Because we conclude that assault in the third degree under ORS 163.165(1)(a) and (b) is not a lesser-included offense of either of the crimes for which defendant was indicted, we need not consider defendant’s derivative contention based on Thayer that the evidence in this case would permit a rational juror to convict him of assault in the third degree.
Affirmed.
ORS 163.175 provides, in part:
“(1) A person commits the crime of assault in the second degree if the person:
“(a) Intentionally or knowingly causes serious physical injury to another; or
“(b) Intentionally or knowingly causes physical injury to another by means of a deadly or dangerous weapon[.l”
ORS 163.165 provides, in part:
“(1) A person commits the crime of assault in the third degree if the person:
“(a) Recklessly causes serious physical injury to another by means of a deadly or dangerous weapon; [or]
“(b) Recklessly causes serious physical injury to another under circumstances manifesting extreme indifference to the value of human life[.]”
The court did instruct the jury on assault in the fourth degree. That instruction is not at issue on appeal.
Those mental states are defined in ORS 161.085, which provides, in part:
“(8) ‘Knowingly’ or ‘with knowledge,’ when used with respect to conduct or to a circumstance described by a statute defining an offense, means that a person acts with an awareness that the conduct of the person is of a nature so described or that a circumstance so described exists.
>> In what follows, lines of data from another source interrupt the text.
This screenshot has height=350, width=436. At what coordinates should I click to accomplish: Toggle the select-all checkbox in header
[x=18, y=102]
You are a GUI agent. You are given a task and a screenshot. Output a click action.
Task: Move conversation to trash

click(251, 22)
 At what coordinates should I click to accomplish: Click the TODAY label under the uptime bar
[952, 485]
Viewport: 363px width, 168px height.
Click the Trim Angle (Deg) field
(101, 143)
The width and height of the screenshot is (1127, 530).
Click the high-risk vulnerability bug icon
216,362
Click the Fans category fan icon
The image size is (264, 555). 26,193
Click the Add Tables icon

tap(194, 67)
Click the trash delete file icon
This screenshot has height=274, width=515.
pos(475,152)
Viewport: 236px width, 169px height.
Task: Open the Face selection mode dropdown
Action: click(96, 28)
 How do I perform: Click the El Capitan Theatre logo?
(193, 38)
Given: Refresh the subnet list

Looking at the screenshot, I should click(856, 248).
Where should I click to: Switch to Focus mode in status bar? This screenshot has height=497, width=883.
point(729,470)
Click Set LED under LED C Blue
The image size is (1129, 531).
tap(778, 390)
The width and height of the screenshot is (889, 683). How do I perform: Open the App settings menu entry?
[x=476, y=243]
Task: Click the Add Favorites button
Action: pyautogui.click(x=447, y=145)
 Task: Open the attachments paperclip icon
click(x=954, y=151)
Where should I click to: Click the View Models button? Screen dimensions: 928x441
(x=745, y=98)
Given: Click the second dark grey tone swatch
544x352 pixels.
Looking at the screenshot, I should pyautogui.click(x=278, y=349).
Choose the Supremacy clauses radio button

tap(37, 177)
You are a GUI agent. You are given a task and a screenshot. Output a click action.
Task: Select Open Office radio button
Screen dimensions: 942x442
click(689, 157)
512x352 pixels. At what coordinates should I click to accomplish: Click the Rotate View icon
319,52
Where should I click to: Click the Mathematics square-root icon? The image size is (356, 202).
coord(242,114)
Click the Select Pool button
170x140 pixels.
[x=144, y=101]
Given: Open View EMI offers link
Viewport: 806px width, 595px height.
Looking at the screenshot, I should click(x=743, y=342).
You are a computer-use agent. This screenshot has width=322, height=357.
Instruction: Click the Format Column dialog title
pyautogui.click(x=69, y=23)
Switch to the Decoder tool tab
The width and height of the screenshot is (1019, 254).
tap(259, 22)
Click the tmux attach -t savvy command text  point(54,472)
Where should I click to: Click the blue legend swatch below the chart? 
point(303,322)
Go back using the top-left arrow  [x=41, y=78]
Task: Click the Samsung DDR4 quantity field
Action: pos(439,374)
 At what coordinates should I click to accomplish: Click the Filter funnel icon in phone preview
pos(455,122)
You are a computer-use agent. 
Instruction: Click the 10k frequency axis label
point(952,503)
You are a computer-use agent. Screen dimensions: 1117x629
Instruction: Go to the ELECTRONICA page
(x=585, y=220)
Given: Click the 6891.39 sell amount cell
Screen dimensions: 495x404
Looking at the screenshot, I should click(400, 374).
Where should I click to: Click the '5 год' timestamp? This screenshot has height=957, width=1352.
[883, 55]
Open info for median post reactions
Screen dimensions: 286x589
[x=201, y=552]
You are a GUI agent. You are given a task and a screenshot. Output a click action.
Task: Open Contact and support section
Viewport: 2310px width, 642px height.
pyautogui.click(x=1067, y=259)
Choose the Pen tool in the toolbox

“(9) ‘Recklessly,’ when used with respect to a result or to a circumstance described by a statute defining an offense, means that a person is aware of and consciously disregards a substantial and unjustifiable risk that the result will occur or that the circumstance exists. The risk must be of such nature and degree that the disregard thereof constitutes a gross deviation from the standard of care that a reasonable person would observe in the situation.”
The indictment in Jantzi alleged that the defendant committed his crimes in 1981, when the 1979 versions of ORS 163.165 and ORS 163.175 were in effect. For present purposes, those statutes were identical to the current versions, although ORS 163.165 now provides for six additional variants of third-degree assault that did not exist when Jantzi was decided. Those variants are not implicated in this case. See ORS 163.165(1)(d)-(i).
Defendant did not ask the trial court to instruct the jury with respect to ORS 163.165(1)(c), presumably because he did not dispute that the victim’s physical injuries were serious.